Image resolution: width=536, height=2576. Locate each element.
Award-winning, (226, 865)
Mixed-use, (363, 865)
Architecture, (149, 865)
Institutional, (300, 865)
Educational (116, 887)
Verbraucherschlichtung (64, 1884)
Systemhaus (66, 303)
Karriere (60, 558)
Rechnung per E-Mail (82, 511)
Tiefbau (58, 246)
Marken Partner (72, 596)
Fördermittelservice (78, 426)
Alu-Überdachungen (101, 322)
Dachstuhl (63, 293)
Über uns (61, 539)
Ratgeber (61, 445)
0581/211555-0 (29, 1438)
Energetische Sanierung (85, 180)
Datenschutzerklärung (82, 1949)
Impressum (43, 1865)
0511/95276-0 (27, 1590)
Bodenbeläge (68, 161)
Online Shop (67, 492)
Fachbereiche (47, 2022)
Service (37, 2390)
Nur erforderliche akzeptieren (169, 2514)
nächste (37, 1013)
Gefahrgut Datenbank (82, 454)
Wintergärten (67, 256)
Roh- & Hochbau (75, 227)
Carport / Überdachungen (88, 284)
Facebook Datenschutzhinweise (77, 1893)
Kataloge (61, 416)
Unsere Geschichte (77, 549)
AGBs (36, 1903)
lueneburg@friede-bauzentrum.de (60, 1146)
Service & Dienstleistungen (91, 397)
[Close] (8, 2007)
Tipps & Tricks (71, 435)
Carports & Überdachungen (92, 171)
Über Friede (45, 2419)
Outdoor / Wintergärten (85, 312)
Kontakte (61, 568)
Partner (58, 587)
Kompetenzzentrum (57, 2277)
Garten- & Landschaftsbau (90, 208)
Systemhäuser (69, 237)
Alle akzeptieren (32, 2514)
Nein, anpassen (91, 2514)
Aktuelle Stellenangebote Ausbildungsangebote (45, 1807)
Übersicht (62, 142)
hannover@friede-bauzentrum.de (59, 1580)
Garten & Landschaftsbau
..............................
» **Task to carry out**
For each record above, output it exactly as written.

» **Worked solution**
Image resolution: width=536, height=2576. Locate each element.
Award-winning, (226, 865)
Mixed-use, (363, 865)
Architecture, (149, 865)
Institutional, (300, 865)
Educational (116, 887)
Verbraucherschlichtung (64, 1884)
Systemhaus (66, 303)
Karriere (60, 558)
Rechnung per E-Mail (82, 511)
Tiefbau (58, 246)
Marken Partner (72, 596)
Fördermittelservice (78, 426)
Alu-Überdachungen (101, 322)
Dachstuhl (63, 293)
Über uns (61, 539)
Ratgeber (61, 445)
0581/211555-0 (29, 1438)
Energetische Sanierung (85, 180)
Datenschutzerklärung (82, 1949)
Impressum (43, 1865)
0511/95276-0 (27, 1590)
Bodenbeläge (68, 161)
Online Shop (67, 492)
Fachbereiche (47, 2022)
Service (37, 2390)
Nur erforderliche akzeptieren (169, 2514)
nächste (37, 1013)
Gefahrgut Datenbank (82, 454)
Wintergärten (67, 256)
Roh- & Hochbau (75, 227)
Carport / Überdachungen (88, 284)
Facebook Datenschutzhinweise (77, 1893)
Kataloge (61, 416)
Unsere Geschichte (77, 549)
AGBs (36, 1903)
lueneburg@friede-bauzentrum.de (60, 1146)
Service & Dienstleistungen (91, 397)
[Close] (8, 2007)
Tipps & Tricks (71, 435)
Carports & Überdachungen (92, 171)
Über Friede (45, 2419)
Outdoor / Wintergärten (85, 312)
Kontakte (61, 568)
Partner (58, 587)
Kompetenzzentrum (57, 2277)
Garten- & Landschaftsbau (90, 208)
Systemhäuser (69, 237)
Alle akzeptieren (32, 2514)
Nein, anpassen (91, 2514)
Aktuelle Stellenangebote Ausbildungsangebote (45, 1807)
Übersicht (62, 142)
hannover@friede-bauzentrum.de (59, 1580)
Garten & Landschaftsbau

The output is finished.